Unfortunately for Lodolo, he was pitching for Team Slump and the Reds absorbed an 11-1 shellacking.
The Reds have scored two runs in their last 31 innings, leading to a three-game Orioles sweep and Cincinnati’s fifth straight loss and eighth in 10 games.
Entering the ninth inning, the Reds were scoreless on one hit. Two walks and a pair of bloop singles by Elly De La Cruz and Spencer Steer scored a run, a run that prevented the Reds from getting shut out in four of their last seven home games.
But the silent bats speak loudly for the reeling Reds.
“It’s not fun going through this,” said manager David Bell on his post-game scrum with Bally Sports Ohio and the media. “You don’t like seeing guys struggle at all. You know, it’s a very short stretch and you never want that.
“At the same time, you just know, I know, it’s going to turn around because of who they are,” he added.
So the Reds scored two runs in the three-game series and the run in the ninth kept them from becoming the first Reds team to score only one run in a three-game series since 1932. That team scored one run in a three-game series against the Dodgers — not the Los Angeles Dodgers -- the Brooklyn Dodgers.
When Lodolo gave up three runs in the first inning, the game was history because a three-run deficit for the Reds these days is like climbing Mount Kilimanjaro.
Lodolo retired the first two Orioles to start the game, then was hit with a double by Ryan Mountcastle, a run-scoring single by Anthony Santander on a 0-2 pitch and a two-run home run by Jordan Westburg. It was 3-0 before the Reds took their first feeble swings.
“I just didn’t execute that (0-and-2) pitch to the number four hitter (Santander),” said Lodolo. “That definitely sparked their rally.”
On the first-pitch home run by Westburg, Lodolo said, “He jumped on it, a first-pitch get-ahead fastball.
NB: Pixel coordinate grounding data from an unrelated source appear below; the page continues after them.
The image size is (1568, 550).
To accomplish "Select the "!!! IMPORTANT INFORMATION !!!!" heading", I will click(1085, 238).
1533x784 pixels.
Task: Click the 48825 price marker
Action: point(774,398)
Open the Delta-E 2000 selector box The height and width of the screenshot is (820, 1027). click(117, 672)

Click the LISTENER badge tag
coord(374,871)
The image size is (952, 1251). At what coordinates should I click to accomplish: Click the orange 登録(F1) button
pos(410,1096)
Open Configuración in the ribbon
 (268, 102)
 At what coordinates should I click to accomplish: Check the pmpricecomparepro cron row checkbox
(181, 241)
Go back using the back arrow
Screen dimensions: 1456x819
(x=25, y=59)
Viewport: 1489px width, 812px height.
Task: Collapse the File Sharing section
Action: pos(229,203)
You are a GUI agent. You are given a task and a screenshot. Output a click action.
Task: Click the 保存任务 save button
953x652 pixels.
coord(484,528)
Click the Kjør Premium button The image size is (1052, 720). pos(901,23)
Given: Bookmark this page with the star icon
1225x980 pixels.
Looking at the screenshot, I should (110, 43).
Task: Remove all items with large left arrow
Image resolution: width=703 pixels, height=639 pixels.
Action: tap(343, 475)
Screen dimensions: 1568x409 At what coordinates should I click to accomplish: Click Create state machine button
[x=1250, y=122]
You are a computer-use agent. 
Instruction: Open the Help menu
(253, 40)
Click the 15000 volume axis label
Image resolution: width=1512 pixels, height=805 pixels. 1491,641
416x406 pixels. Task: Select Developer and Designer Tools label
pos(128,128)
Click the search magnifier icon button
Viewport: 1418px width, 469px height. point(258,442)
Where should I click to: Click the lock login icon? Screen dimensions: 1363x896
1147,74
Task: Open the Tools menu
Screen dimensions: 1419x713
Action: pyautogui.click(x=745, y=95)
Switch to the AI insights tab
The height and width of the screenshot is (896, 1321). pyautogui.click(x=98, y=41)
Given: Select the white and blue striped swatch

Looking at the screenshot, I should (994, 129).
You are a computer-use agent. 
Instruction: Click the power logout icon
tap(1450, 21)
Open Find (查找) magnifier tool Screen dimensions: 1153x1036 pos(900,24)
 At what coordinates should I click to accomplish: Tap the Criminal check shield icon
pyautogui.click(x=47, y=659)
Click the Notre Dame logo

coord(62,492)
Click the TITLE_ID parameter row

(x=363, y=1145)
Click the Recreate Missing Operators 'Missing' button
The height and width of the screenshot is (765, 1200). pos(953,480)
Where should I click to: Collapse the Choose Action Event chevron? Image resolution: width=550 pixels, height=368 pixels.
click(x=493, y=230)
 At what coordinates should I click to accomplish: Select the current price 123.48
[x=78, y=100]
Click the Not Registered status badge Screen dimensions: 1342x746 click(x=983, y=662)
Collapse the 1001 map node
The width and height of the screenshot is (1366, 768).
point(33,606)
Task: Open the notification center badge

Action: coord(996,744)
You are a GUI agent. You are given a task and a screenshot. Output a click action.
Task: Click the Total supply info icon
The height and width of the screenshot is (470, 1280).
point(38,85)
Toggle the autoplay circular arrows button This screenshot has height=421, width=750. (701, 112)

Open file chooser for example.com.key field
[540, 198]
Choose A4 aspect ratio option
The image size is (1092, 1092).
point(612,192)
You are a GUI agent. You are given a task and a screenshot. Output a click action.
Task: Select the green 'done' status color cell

I don’t think it was a bad pitch, he just put a good swing on it.”
Of his team’s offensive total absence, Lodolo said, “It’s not fun, you know. But it’s a team and we have to hang in there. Believe me, it’s going to come around. But I didn’t put us in a good spot out of the gate. That put more pressure on the offense.”
Lodolo also retired the first two Orioles in the fifth, then hit No. 9 hitter Ramon Urias with a pitch, walked Gunnar Henderson and gave up a run-scoring double to Adley Rutschman to make it 4-0.
The Orioles scored two in the seventh against Brent Suter that included a home run by Ryan McKenna.
The coup de grace was applied in the ninth, a five-run Orioles runfest. Closer Alex Diaz, in the game to get work, gave up a run and filled the bases.
Emilio Pagan replaced Diaz and gave up a grand slam to Santander, the third homer of the game from the O’s, who lead the majors with 54 of them.
Baltimore hit six in the series while the Reds never reached the warning track.
Baltimore starter Dean Kremer retired the first 13 Reds before Christian Encarnacion-Strand singled with one out in the fifth.
And that was it against Kremer. In six innings he gave up no runs, one hit, walked one and struck out six.
In Kremer’s previous two starts, he held the New York Yankees to two runs and four hits over seven innings and the Los Angeles Angels to two runs and three hits over 5 1/3 innings. He won both games.
Before he left, he struck out the side in the sixth — Luke Maile, Will Benson and De La Cruz.
Santander finished the day with three hits and five RBI, Rutschman had two hits and two RBI and Westburg drove in two.
Mexican-born Urias celebrated Cinco de Mayo with two RBI and three runs scored.
The Reds stayed close in the first two games, losing 3-0 and 2-1, but Sunday was a no-chancer from the start.